Yayasan Kesultanan Bangkalan Sindir Gelar Kehormatan Bupati Dan Wakil Bupati Bangkalan

banner 120x600

Bangkalan, cekpos.id – Peringatan Hari Jadi ke-494 Kabupaten Bangkalan pada bulan Oktober lalu berubah menjadi arena kontroversi menyusul penganugerahan gelar kehormatan kepada Bupati Bangkalan, Lukman Hakim, dan Wakil Bupati, Moh.

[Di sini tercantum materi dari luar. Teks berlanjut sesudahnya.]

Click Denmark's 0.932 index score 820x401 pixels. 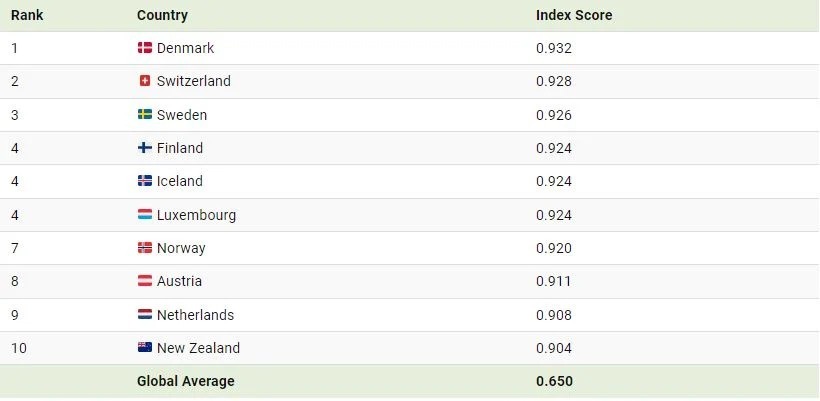[x=554, y=48]
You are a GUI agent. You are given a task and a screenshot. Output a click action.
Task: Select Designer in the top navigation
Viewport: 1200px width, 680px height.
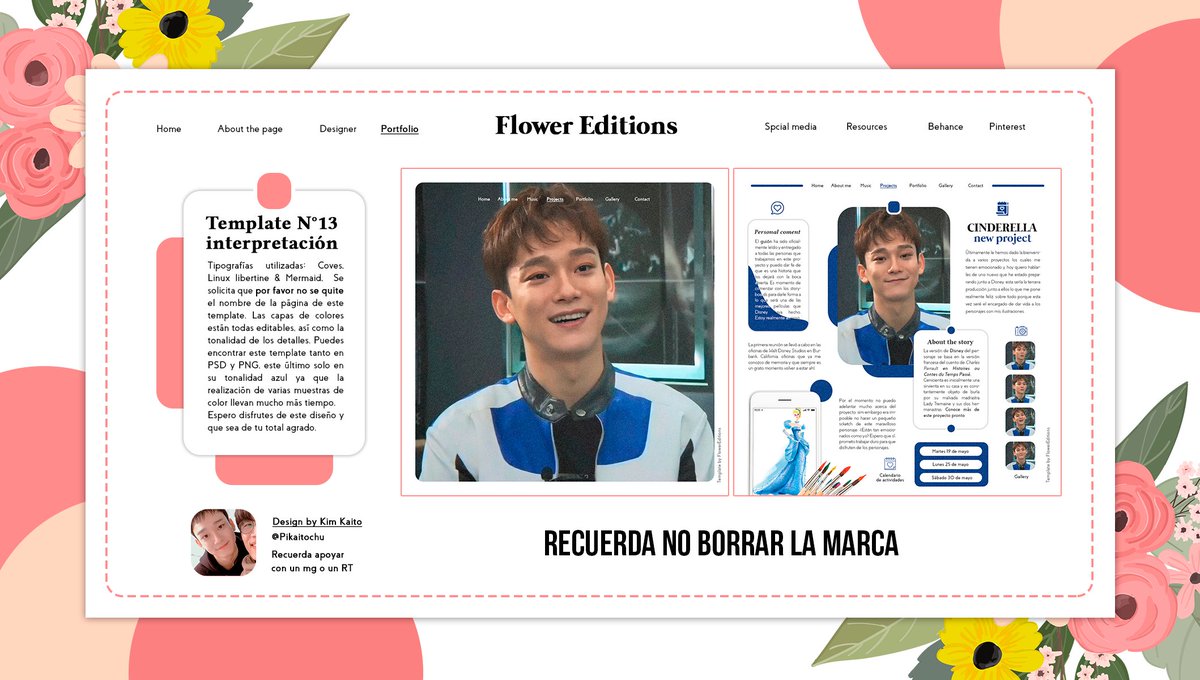pos(338,128)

Fauzan Ja’far.

Gelar yang diberikan oleh Masyarakat Adat Nusantara (Matra) ini menuai kritik pedas dari salah satu lembaga resmi pemangku Yayasan Kesultanan Bangkalan (YKB).

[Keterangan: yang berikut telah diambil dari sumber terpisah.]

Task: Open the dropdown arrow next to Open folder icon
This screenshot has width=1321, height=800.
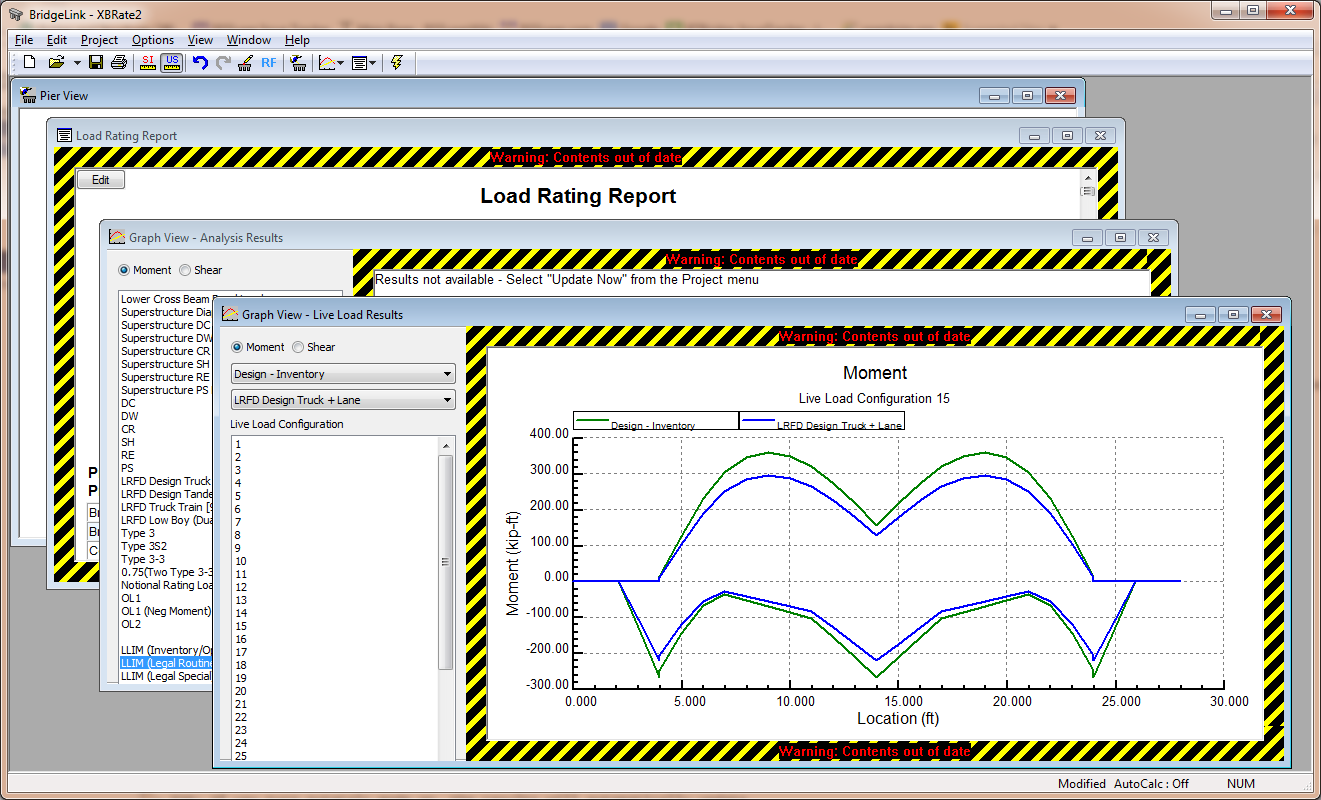Action: (77, 63)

Bupati Lukman Hakim dianugerahi gelar “Kanjeng Raden Panji Haryo Lukman Hakim Suroadiningrat,” sementara Wakil Bupati mendapatkan gelar “Kanjeng Raden Panji Moch. Fauzan Ja’far Noyo Adinagoro.”

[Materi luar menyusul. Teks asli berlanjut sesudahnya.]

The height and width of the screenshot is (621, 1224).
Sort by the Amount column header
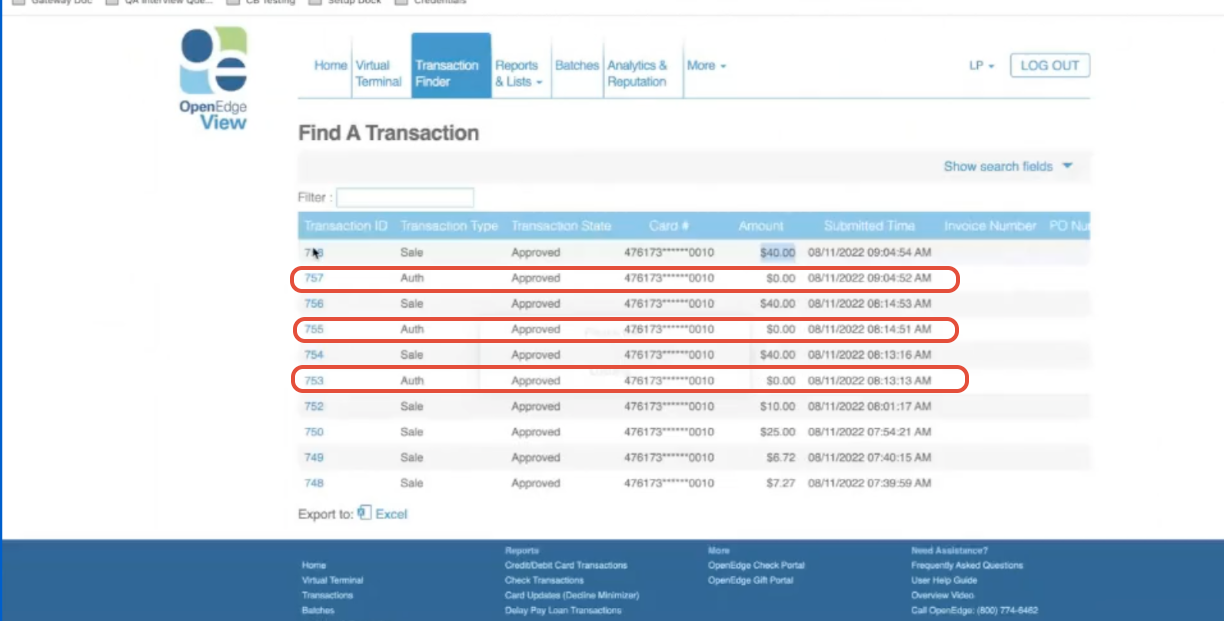pyautogui.click(x=761, y=226)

Pemberian gelar ini dinilai telah mencederai pranata adat dan sejarah leluhur Keraton Bangkalan.

“Darah Leluhur Tidak Bisa Dibeli”
Tokoh keturunan dan ketua Yayasan Kesultanan Bangkalan, RP. Abd. Hamid Mustari, yang akrab disapa Kai menilai penganugerahan tersebut tidak berdasar dan diduga menyalahi tatanan adat serta mempermainkan nilai sejarah yang sakral.

“Pemberian gelar itu tidak berdasar dan hanya sebuah con-locon (lelucon). Darah leluhur tidak bisa dibeli. Gelar kebangsawanan itu hanya bisa disematkan kepada mereka yang benar-benar memiliki trah kerajaan,” tegas Kai kepada wartawan pada Selasa (28/10).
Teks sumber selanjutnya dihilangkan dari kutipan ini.